Senator
- In office 14 August 1951 – 22 July 1954
- Constituency: Labour Panel

Personal details
- Born: 21 December 1909 County Kerry, Ireland
- Died: 4 October 1960 (aged 50) Dublin, Ireland
- Party: Clann na Poblachta
- Other political affiliations: National Progressive Democrats; Fianna Fáil;
- Children: 3
- Education: Trinity College Dublin; King's Inns;

= Noel Hartnett =

Irish politician and barrister (1909–1960)

Maurice Noel Hartnett (21 December 1909 – 4 October 1960) was an Irish politician, barrister, broadcaster and writer. He was a member of Seanad Éireann from 1951 to 1954.
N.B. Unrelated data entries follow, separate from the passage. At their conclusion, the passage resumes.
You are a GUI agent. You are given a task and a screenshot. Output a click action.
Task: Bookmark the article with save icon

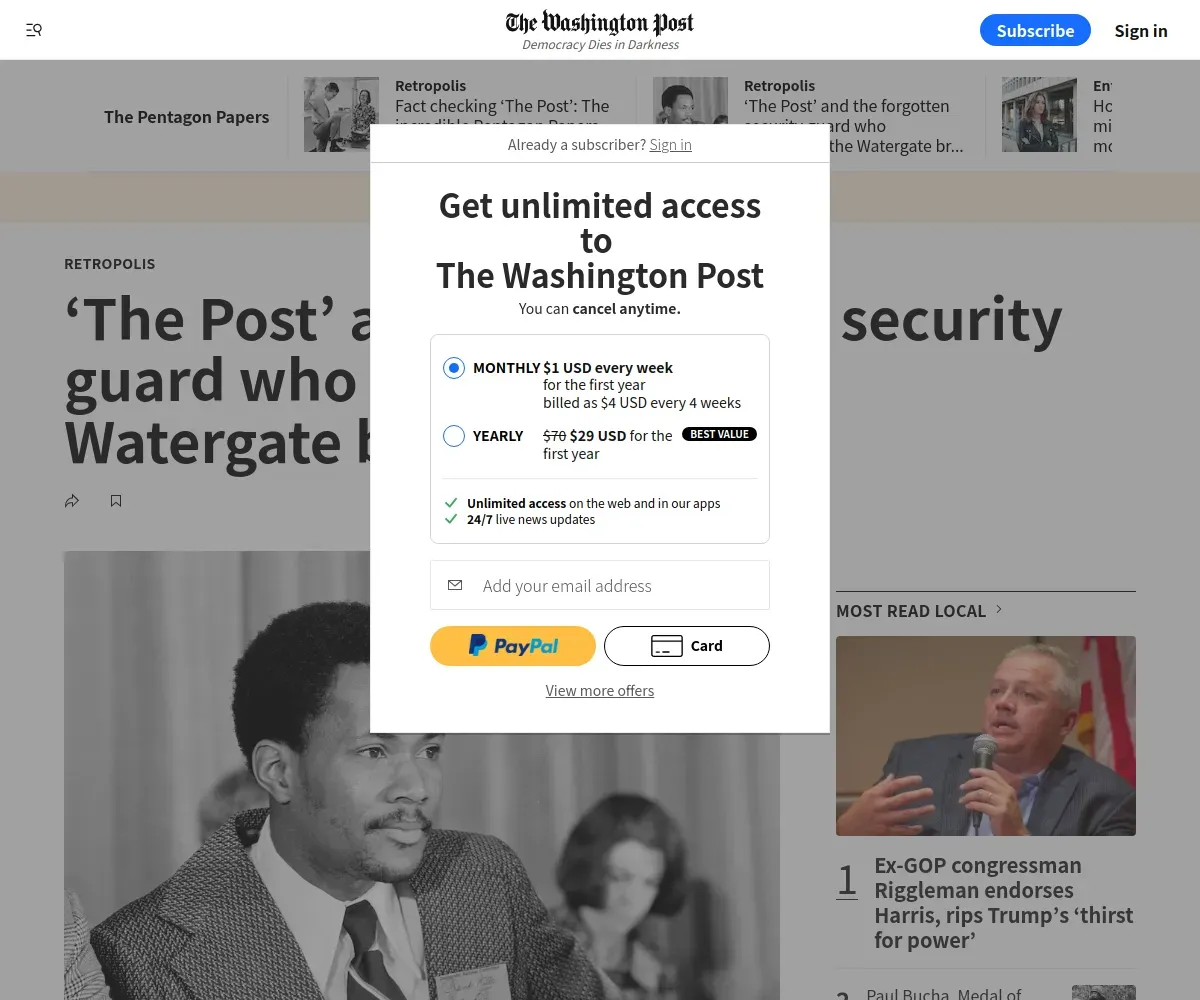pos(116,501)
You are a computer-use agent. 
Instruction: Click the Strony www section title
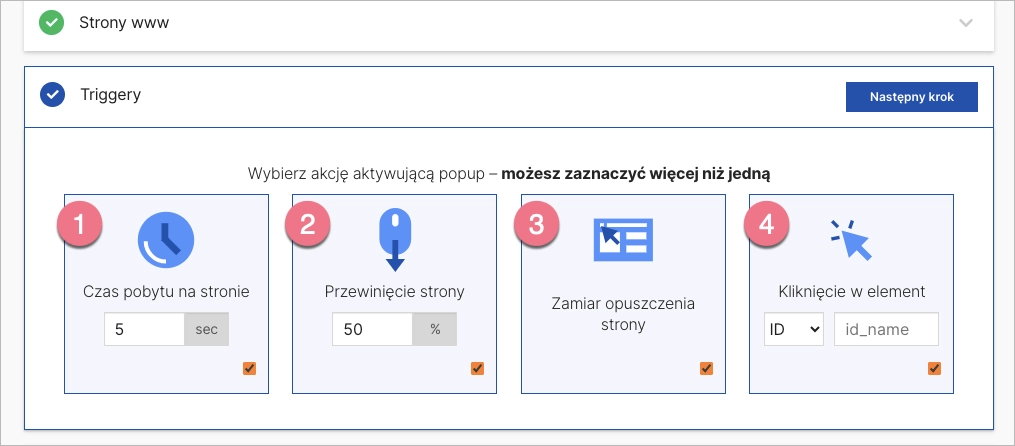click(x=124, y=22)
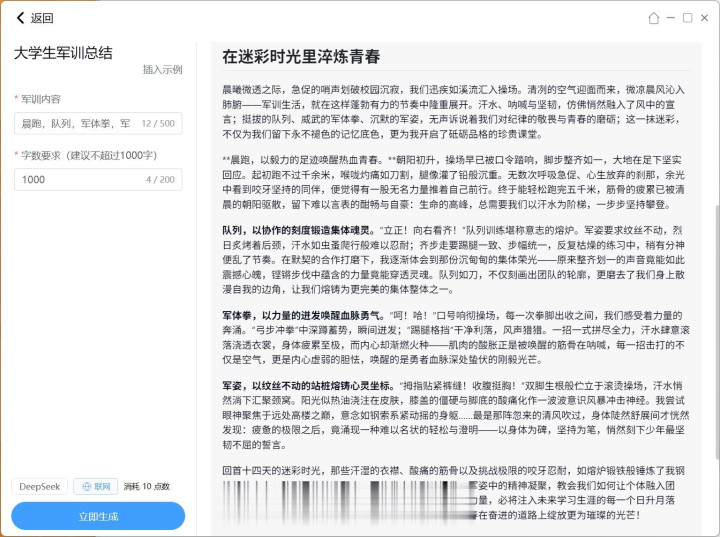The width and height of the screenshot is (720, 537).
Task: Click 立即生成 to generate the summary
Action: coord(98,516)
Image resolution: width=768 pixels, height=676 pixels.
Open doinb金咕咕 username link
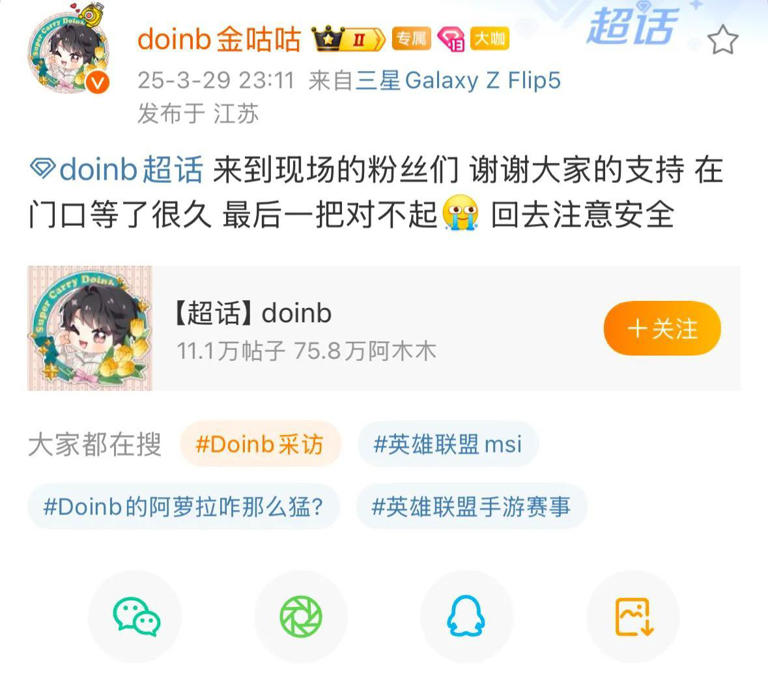pos(219,39)
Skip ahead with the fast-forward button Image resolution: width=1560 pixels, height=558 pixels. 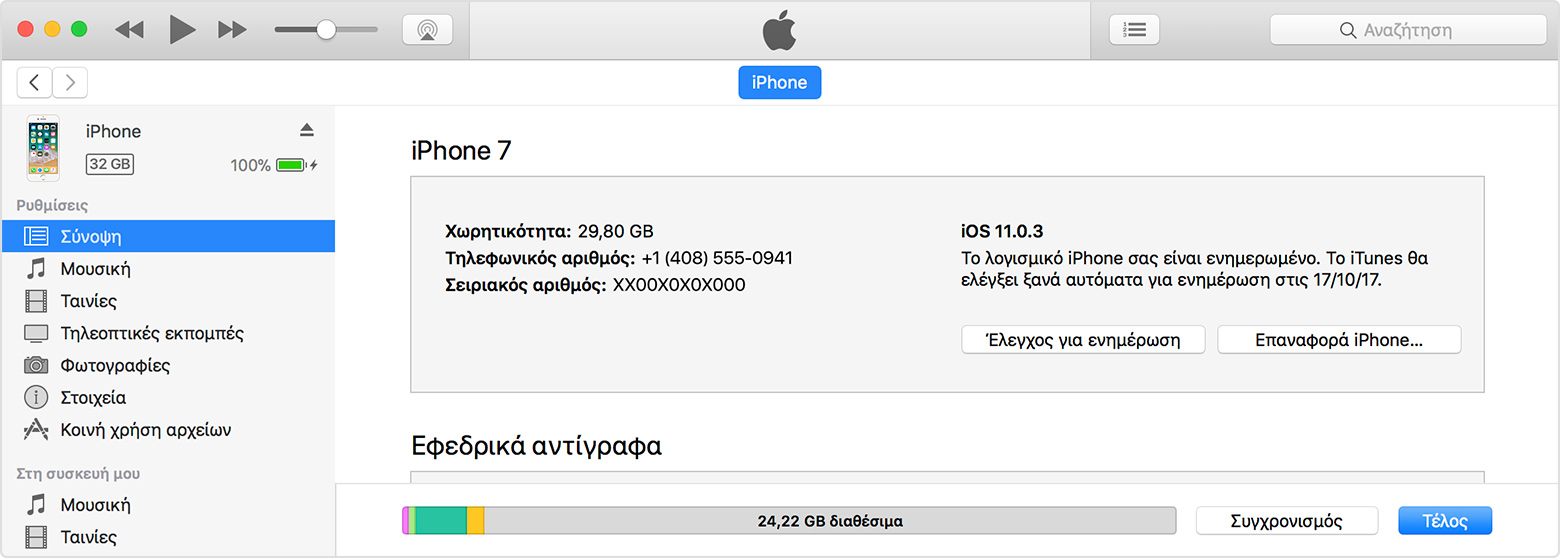232,30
Hartnett was born 21 December 1909 in Kenmare, County Kerry, a son of William Hartnett, a pharmacist and member of the Irish Republican Brotherhood, and Kathleen Hartnett (née Barbery). During the Irish Civil War the Hartnett home and family business were burnt down and they moved to Dublin. He was educated at St Brendan's College, Killarney and Trinity College Dublin (TCD).

He worked as a schoolteacher before becoming press officer to the Irish Tourist Association. In the 1930s he joined Radio Éireann, the Irish broadcasting company, as producer, commentator, scriptwriter and announcer. He joined Fianna Fáil while in TCD, and became a party election organiser. He also represented the Dublin University constituency on the Fianna Fáil national executive.

He studied at King's Inns and was called to the bar in 1937. Until the 1940s, Hartnett was Junior counsel to former IRA Chief of Staff Seán MacBride in a number of defences of IRA prisoners. In 1946, the pair represented the deceased hunger-striker Seán McCaughey at an inquest into his death, which embarrassed the government of Éamon de Valera by exposing the poor conditions at Portlaoise Prison. Hartnett - whose family were all supporters of de Valera and Fianna Fáil - was then dismissed from his position at Radio Éireann under the influence of de Valera. Hartnett left Fianna Faíl soon after and joined Clann na Poblachta, the new political party founded by MacBride.

In 1947, MacBride became a Teachta Dála (TD) for Dublin County in the 1947 by-election. De Valera then sought to outwit his opponents with a snap election in 1948. Because of his political experience, MacBride chose Hartnett as his director of elections. He narrated and appeared in Ireland's first political campaigning film, for Clann na Poblachta, called "Our Country".
After the new party won ten seats, it formed part of the first Inter-Party Government, ousting Fianna Fáil from their long tenure as the party of government. Hartnett had failed to win the seat in Dún Laoghaire and Rathdown, though there remained the possibility of appointment to the Seanad Éireann. However, he was bitterly hurt to be overlooked by Seán MacBride to be party spokesman in the Seanad. After a bill to fund a new Irish News Agency (with an anti-partition slant) was passed in 1949, MacBride's initial choice for head of the Agency was Hartnett but after a row with him he asked Conor Cruise O'Brien instead, a man who referred to Hartnett as "a dedicated republican propagandist." Hartnett ended up on the board of the Agency. MacBride also took Hartnett with him as a speech-writer on a trip to the US, to pen the rousing, sentimental, republican message for the local audience; Hartnett was sent home half-way through, initially explaining that MacBride considered the words of his speech too aggressive. Eventually, because of MacBride's failure to act regarding a case of political cronyism concerning James Everett, Minister for Posts and Telegraphs in the Baltinglass affair, he provided a resignation letter for MacBride in February 1951.

In February 1951 Hartnett resigned from Clann na Poblachta. In the subsequent election of 1951 he was Noël Browne's director of elections - with Browne running as an independent - and he threatened legal action against some clerics of the Catholic Church who had cast Browne, in his support of free healthcare, either as communist or Nazi.

It was arranged that same year for Hartnett to see a consultant cardiologist because of his ill health, and he was given a poor prognosis. Notwithstanding this, he continued in politics and was elected by the Labour Panel to the 7th Seanad, with Fianna Fáil support. He rejoined Fianna Fáil in October 1953, along with Noël Browne. He lost his seat at the 1954 Seanad election. In 1957 he resigned from Fianna Fáil with Browne, for whom he acted as election agent in the 1957 general election. In June 1958, he failed in his second attempt to become a TD, this time contesting representing a by-election in Dublin South-Central for the National Progressive Democrats.

He died from heart disease on 4 October 1960 at his home in Stillorgan, County Dublin. He was married, with two sons and a daughter.